→ Prompt:
Below are several entries. Transcribe exactly those lines that fall from the one with "The height and width of the screenshot is (266, 361)." through the one with "Open the 用户中心", end lines included.
+++ Source material
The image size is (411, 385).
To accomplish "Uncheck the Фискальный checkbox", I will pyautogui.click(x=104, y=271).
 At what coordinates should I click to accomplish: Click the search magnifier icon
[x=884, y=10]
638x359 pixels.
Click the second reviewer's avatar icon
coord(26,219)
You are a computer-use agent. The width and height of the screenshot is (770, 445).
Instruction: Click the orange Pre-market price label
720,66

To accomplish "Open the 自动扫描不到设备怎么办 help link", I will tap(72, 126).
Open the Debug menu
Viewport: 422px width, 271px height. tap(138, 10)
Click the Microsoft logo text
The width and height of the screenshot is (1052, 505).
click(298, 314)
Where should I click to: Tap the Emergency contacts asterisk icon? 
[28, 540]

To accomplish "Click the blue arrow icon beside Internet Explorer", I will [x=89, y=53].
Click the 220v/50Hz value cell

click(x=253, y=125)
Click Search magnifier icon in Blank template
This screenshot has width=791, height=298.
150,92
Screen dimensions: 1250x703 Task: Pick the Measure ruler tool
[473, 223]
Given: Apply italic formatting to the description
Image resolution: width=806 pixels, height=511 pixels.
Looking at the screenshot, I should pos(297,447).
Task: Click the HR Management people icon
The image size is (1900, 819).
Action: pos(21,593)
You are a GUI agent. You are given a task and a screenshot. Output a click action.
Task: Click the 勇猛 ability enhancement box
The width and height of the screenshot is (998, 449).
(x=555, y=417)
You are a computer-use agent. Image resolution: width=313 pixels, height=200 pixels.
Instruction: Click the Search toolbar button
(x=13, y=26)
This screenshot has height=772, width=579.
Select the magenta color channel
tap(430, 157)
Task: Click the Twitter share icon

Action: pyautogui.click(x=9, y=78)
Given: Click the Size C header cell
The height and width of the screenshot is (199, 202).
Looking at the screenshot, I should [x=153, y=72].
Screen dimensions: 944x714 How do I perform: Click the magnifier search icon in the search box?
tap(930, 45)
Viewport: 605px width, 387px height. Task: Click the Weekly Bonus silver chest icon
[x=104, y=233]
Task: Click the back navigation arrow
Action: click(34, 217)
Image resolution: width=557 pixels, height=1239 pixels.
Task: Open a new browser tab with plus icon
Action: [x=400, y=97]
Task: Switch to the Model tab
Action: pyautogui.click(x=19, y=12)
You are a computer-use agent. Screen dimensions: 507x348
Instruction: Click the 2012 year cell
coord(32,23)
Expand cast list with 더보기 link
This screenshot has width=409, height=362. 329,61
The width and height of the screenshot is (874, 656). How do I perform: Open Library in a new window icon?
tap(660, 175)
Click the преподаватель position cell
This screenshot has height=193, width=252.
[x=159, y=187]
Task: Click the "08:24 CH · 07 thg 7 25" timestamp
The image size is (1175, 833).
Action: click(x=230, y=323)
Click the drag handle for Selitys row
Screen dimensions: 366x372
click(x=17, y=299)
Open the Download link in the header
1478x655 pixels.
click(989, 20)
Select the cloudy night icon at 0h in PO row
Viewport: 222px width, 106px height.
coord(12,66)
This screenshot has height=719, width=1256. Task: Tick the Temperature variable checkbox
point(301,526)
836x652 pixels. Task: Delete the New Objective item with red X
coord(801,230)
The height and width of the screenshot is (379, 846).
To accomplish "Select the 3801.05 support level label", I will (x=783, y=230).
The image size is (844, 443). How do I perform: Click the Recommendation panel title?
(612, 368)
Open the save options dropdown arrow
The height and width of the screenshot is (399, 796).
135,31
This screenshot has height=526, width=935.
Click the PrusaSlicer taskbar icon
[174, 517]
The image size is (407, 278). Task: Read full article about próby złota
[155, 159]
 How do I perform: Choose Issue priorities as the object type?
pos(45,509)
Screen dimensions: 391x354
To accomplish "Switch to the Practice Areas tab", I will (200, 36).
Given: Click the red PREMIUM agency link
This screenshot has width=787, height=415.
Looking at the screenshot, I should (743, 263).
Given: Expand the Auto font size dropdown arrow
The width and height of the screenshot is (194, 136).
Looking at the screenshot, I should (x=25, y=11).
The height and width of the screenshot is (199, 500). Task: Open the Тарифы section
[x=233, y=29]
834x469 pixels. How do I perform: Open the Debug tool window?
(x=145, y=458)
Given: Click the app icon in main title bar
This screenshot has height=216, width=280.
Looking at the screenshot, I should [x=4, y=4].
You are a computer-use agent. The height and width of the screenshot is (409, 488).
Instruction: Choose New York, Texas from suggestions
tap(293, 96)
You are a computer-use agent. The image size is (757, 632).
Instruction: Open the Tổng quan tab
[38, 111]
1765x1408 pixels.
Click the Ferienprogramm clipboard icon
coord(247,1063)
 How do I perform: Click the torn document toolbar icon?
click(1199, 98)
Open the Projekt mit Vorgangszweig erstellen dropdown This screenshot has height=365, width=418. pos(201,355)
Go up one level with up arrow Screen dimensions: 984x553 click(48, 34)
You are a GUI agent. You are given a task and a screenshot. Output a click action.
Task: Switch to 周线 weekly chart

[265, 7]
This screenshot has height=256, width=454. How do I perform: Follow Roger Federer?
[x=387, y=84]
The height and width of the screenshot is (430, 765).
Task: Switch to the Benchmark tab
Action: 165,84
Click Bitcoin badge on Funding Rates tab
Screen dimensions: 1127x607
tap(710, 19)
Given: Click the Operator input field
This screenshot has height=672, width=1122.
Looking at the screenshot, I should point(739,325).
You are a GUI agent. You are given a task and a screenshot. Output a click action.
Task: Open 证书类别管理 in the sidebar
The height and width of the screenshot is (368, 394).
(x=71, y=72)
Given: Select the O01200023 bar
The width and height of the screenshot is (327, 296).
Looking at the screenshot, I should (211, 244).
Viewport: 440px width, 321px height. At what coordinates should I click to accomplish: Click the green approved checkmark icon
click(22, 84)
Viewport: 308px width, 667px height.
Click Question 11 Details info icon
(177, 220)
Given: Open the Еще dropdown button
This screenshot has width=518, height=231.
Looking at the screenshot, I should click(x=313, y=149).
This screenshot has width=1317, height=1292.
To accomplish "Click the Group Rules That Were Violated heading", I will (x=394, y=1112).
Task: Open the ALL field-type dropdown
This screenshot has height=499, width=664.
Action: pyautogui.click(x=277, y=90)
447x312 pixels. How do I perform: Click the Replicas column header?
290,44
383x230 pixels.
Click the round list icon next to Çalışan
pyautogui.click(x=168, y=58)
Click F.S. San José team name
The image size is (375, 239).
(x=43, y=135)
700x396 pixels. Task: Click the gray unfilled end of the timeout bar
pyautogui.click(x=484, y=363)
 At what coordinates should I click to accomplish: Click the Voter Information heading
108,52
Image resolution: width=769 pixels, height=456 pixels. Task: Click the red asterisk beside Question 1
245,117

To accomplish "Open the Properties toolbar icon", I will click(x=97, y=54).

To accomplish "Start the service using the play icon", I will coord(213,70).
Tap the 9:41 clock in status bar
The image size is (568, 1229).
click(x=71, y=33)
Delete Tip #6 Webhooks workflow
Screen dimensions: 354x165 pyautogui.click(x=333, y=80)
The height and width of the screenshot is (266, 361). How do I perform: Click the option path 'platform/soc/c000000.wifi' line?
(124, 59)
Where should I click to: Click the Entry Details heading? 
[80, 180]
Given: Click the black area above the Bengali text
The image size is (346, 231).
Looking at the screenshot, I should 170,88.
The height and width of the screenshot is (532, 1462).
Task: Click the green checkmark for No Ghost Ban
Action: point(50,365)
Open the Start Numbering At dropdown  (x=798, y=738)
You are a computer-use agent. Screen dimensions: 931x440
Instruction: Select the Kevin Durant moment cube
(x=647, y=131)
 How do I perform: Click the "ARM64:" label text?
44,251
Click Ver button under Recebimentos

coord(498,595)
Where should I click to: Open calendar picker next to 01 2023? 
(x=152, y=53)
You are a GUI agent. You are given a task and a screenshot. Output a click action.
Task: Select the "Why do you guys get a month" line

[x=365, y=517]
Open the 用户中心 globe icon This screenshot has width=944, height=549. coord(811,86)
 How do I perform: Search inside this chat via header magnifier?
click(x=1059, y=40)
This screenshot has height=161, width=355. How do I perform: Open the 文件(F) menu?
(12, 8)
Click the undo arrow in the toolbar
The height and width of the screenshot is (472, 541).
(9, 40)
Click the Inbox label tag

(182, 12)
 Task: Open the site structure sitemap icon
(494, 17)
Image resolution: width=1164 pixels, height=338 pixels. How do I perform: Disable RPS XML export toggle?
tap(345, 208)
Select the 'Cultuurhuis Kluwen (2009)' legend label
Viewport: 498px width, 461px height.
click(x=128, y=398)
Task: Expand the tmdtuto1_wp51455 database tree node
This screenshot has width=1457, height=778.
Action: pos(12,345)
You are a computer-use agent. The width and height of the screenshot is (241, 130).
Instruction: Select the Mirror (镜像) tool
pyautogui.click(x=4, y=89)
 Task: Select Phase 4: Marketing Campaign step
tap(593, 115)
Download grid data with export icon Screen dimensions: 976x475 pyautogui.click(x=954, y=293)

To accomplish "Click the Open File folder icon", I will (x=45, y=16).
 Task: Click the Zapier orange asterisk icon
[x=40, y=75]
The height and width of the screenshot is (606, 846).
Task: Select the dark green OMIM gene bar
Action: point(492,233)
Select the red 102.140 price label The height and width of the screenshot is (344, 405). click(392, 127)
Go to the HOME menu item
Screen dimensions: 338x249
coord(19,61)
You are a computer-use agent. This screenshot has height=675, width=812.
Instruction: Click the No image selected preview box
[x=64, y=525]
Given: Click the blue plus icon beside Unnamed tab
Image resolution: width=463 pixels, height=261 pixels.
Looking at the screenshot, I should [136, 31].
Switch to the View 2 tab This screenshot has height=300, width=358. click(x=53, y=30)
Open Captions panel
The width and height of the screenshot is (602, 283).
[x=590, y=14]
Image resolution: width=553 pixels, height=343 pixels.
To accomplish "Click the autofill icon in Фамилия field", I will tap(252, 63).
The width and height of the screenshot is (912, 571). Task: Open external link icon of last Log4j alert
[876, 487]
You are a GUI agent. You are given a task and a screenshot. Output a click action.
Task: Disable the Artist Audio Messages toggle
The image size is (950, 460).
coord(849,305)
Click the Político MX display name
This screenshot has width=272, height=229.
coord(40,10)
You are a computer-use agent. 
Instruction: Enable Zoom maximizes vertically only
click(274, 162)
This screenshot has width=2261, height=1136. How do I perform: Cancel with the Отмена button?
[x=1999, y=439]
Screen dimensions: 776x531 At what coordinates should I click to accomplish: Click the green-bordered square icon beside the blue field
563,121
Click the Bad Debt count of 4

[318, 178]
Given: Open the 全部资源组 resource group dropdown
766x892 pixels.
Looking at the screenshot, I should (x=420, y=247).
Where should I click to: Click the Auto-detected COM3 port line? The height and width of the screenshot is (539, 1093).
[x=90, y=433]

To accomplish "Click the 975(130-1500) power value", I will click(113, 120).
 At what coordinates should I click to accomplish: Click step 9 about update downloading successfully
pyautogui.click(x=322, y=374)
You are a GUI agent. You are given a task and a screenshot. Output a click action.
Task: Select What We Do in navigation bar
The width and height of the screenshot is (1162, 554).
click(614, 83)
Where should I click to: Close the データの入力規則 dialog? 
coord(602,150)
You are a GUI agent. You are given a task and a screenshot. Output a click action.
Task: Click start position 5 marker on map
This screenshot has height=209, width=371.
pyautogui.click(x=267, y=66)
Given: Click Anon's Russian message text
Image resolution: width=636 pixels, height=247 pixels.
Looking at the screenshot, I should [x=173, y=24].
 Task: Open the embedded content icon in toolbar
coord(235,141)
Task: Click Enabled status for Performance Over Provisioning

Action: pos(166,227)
++++++
→ Answer space:
The height and width of the screenshot is (266, 361). How do I perform: Click the option path 'platform/soc/c000000.wifi' line?
(124, 59)
Where should I click to: Click the Entry Details heading? 
[80, 180]
Given: Click the black area above the Bengali text
The image size is (346, 231).
Looking at the screenshot, I should 170,88.
The height and width of the screenshot is (532, 1462).
Task: Click the green checkmark for No Ghost Ban
Action: point(50,365)
Open the Start Numbering At dropdown  (x=798, y=738)
You are a computer-use agent. Screen dimensions: 931x440
Instruction: Select the Kevin Durant moment cube
(x=647, y=131)
 How do I perform: Click the "ARM64:" label text?
44,251
Click Ver button under Recebimentos

coord(498,595)
Where should I click to: Open calendar picker next to 01 2023? 
(x=152, y=53)
You are a GUI agent. You are given a task and a screenshot. Output a click action.
Task: Select the "Why do you guys get a month" line

[x=365, y=517]
Open the 用户中心 globe icon This screenshot has width=944, height=549. coord(811,86)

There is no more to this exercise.